Each one of the 50 U.S. states has its own feted folk hero and we’ve cataloged every single one of them here. Some of them are real-life figures, while others are the stuff of legend. In either case, they provide a wagon-load of fascinating stories, ranging from the implausible to the hair-raising. The folklore tales include a smart bunny, a man made of steel, two king-killers, and a 35-foot aquatic beast. Read on to find out about the principal folk hero in your state.
Alabama — John Henry
John Henry, an African-American railroad worker, features in a number of folk ballads. The legend has it that he was a man of exceptional strength, capable of performing astonishing feats. He competed with a steam-powered machine to see who could dig a hole for dynamite into a mountainside the quickest. Henry won, but died soon after, a victim of his own exertions. According to The New York Times, the myth might be based on a real character.
Alaska — Kiviuq
Kiviuq is a character from the folklore of the Inuit people of Alaska, although his fame stretches into Canada and across the sea to Greenland as well. He led a nomadic life, never settling in one place and traveling across land and water aboard dog sleds, kayaks, and even fish. Kiviuq is famed for the ferocious and ultimately victorious battles he fought against various formidable sea monsters.
Arizona — Lozen
A real-life Apache woman, Lozen lived in the 19th century. It was in the 1870s that she took on heroic status for her determined resistance to the encroachments of settlers on ancestral Apache lands. Her brother Victorio led an uprising in 1877 and after he was killed in battle she became leader of her people. For a time she fought alongside another legendary but real-life character, Geronimo.
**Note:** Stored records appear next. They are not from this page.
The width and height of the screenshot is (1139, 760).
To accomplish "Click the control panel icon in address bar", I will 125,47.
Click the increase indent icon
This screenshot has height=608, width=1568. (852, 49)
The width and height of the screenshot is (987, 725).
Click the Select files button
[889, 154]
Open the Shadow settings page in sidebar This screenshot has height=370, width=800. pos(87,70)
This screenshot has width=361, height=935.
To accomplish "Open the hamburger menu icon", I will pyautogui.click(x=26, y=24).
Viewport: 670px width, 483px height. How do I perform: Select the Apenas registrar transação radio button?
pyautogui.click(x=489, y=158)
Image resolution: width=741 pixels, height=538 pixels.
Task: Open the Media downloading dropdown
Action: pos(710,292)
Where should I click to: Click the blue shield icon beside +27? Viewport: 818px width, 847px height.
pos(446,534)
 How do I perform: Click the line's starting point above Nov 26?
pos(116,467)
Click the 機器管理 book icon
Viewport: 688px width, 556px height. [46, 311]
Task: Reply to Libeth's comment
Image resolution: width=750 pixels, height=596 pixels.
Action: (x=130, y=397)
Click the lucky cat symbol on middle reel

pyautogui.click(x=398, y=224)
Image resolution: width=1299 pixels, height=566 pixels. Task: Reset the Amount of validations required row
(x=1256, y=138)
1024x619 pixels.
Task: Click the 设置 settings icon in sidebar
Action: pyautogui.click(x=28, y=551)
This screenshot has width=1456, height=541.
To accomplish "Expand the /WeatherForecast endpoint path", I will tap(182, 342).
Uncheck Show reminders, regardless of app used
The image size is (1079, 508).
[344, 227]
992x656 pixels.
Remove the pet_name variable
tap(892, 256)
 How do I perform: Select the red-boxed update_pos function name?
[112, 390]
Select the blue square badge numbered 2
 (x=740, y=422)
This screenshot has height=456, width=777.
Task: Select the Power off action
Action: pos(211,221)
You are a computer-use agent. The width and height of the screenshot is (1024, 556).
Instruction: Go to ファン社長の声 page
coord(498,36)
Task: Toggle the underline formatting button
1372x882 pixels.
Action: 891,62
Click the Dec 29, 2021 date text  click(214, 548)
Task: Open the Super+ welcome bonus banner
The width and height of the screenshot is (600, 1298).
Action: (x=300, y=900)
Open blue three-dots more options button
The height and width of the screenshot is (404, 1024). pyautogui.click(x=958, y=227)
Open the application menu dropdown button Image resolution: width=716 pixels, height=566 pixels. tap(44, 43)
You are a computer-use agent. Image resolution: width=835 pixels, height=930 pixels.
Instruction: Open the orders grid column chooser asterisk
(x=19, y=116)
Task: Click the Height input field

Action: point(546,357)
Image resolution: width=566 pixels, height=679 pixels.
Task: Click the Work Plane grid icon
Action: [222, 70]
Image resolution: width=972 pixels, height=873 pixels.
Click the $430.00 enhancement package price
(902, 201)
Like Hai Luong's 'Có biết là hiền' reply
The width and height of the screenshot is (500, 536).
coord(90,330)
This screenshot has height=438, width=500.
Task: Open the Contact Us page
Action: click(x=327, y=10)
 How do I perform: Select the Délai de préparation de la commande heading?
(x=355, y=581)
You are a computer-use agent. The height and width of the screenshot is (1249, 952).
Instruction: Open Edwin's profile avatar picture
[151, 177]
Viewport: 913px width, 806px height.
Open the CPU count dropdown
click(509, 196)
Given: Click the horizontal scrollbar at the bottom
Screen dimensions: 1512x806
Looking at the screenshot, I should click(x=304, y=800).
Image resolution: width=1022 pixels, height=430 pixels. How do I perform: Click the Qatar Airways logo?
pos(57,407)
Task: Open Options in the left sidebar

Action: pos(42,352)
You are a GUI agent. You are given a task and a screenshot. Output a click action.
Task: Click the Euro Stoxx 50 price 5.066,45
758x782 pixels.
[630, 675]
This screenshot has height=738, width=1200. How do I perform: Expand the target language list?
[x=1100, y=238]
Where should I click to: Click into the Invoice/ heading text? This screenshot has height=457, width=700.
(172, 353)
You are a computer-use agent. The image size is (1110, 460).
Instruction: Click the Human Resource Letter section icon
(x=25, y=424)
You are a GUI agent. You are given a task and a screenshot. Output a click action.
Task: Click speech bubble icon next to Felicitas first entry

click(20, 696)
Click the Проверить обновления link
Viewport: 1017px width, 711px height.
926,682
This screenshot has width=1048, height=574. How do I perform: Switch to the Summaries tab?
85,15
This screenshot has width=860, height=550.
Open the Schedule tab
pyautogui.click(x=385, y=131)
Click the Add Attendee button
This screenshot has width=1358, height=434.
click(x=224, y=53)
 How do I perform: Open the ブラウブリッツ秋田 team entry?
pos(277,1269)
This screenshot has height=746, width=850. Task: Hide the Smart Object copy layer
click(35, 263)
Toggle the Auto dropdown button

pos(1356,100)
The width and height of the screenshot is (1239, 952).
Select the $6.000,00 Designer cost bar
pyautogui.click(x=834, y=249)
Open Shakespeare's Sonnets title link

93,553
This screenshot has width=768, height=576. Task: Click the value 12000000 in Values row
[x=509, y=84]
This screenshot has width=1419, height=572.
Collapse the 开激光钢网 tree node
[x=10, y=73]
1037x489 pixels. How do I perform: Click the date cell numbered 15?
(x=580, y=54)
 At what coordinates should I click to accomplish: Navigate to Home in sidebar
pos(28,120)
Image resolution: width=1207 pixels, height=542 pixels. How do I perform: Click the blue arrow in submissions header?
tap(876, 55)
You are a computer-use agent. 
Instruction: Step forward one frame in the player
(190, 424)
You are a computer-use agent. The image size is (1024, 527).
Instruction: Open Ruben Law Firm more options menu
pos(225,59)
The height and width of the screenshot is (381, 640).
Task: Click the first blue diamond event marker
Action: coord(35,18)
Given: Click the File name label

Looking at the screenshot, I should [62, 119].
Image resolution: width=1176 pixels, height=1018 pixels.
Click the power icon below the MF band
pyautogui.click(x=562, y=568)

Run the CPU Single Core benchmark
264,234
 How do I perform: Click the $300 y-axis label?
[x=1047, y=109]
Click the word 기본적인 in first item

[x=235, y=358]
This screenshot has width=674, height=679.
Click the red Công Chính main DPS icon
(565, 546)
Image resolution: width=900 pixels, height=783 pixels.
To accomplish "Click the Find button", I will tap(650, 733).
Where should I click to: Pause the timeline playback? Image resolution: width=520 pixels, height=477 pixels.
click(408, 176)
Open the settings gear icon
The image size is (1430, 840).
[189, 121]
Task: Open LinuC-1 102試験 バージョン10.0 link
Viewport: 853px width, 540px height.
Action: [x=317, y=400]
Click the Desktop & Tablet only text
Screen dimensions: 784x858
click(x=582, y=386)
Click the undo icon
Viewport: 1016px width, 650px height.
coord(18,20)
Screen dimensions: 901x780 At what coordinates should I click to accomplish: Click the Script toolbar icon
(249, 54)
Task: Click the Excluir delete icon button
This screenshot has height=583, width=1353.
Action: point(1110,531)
Arkansas — The Arkansas Traveler
This story revolves around a prominent Arkansasan of the mid-19th century when the state was still young, Colonel Sanford C. “Sandy” Faulkner. As the story has it, Faulkner was strolling through the forest one day when he came across a tumbledown shack. Curiosity piqued, he peered inside. A single occupant was in the cabin; this man handed Sandy a fiddle. The two began a duet, improvising a song that was to become the famous ballad “The Arkansas Traveler.”